Rotting Infinitely Many-armed Bandits
This addresses a theoretical challenge in online learning with non-stationary rewards, providing algorithms for scenarios where arm quality decays, which is incremental as it extends prior bandit models.
The paper tackles the infinitely many-armed bandit problem with rotting rewards, where arm rewards decrease over time, and establishes a worst-case regret lower bound of Ω(max{ϱ^{1/3}T, √T}) and matching upper bounds with algorithms using UCB indices and thresholds.

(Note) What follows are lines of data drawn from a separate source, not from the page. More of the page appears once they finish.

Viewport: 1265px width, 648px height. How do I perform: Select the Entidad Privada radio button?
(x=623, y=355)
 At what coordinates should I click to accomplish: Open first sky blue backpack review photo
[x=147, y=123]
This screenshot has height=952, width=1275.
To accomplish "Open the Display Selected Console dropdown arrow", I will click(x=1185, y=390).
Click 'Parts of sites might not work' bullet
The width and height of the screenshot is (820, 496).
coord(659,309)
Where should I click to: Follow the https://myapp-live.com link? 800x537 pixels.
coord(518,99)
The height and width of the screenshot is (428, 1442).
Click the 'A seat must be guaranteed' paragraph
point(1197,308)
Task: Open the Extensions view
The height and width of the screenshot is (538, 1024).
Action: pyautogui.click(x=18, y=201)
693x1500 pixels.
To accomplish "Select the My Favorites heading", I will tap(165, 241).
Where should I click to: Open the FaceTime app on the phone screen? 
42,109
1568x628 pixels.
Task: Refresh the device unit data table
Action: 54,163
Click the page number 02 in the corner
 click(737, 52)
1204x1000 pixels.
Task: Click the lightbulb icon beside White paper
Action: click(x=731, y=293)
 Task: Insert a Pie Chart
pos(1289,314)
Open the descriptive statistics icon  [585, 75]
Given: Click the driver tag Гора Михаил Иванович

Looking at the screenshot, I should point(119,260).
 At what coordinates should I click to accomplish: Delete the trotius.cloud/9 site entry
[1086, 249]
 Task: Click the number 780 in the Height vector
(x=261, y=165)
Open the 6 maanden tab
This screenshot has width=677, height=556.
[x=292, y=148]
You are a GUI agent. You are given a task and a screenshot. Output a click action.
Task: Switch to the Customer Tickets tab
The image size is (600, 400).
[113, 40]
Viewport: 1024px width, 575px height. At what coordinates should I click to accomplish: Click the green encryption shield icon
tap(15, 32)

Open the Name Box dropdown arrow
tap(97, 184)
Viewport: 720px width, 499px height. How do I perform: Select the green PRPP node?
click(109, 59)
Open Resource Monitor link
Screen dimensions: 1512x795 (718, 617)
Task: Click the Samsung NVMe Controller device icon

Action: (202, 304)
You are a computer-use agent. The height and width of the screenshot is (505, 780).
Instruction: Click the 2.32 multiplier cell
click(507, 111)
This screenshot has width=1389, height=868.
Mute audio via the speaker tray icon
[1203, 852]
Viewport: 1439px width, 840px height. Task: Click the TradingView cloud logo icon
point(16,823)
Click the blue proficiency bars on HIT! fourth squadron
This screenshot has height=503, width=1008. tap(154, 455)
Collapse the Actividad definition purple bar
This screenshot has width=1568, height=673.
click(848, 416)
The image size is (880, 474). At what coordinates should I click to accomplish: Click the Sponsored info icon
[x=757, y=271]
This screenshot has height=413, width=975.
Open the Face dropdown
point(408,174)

We consider the infinitely many-armed bandit problem with rotting rewards, where the mean reward of an arm decreases at each pull of the arm according to an arbitrary trend with maximum rotting rate $\varrho=o(1)$. We show that this learning problem has an $Ω(\max\{\varrho^{1/3}T,\sqrt{T}\})$ worst-case regret lower bound where $T$ is the horizon time. We show that a matching upper bound $\tilde{O}(\max\{\varrho^{1/3}T,\sqrt{T}\})$, up to a poly-logarithmic factor, can be achieved by an algorithm that uses a UCB index for each arm and a threshold value to decide whether to continue pulling an arm or remove the arm from further consideration, when the algorithm knows the value of the maximum rotting rate $\varrho$. We also show that an $\tilde{O}(\max\{\varrho^{1/3}T,T^{3/4}\})$ regret upper bound can be achieved by an algorithm that does not know the value of $\varrho$, by using an adaptive UCB index along with an adaptive threshold value.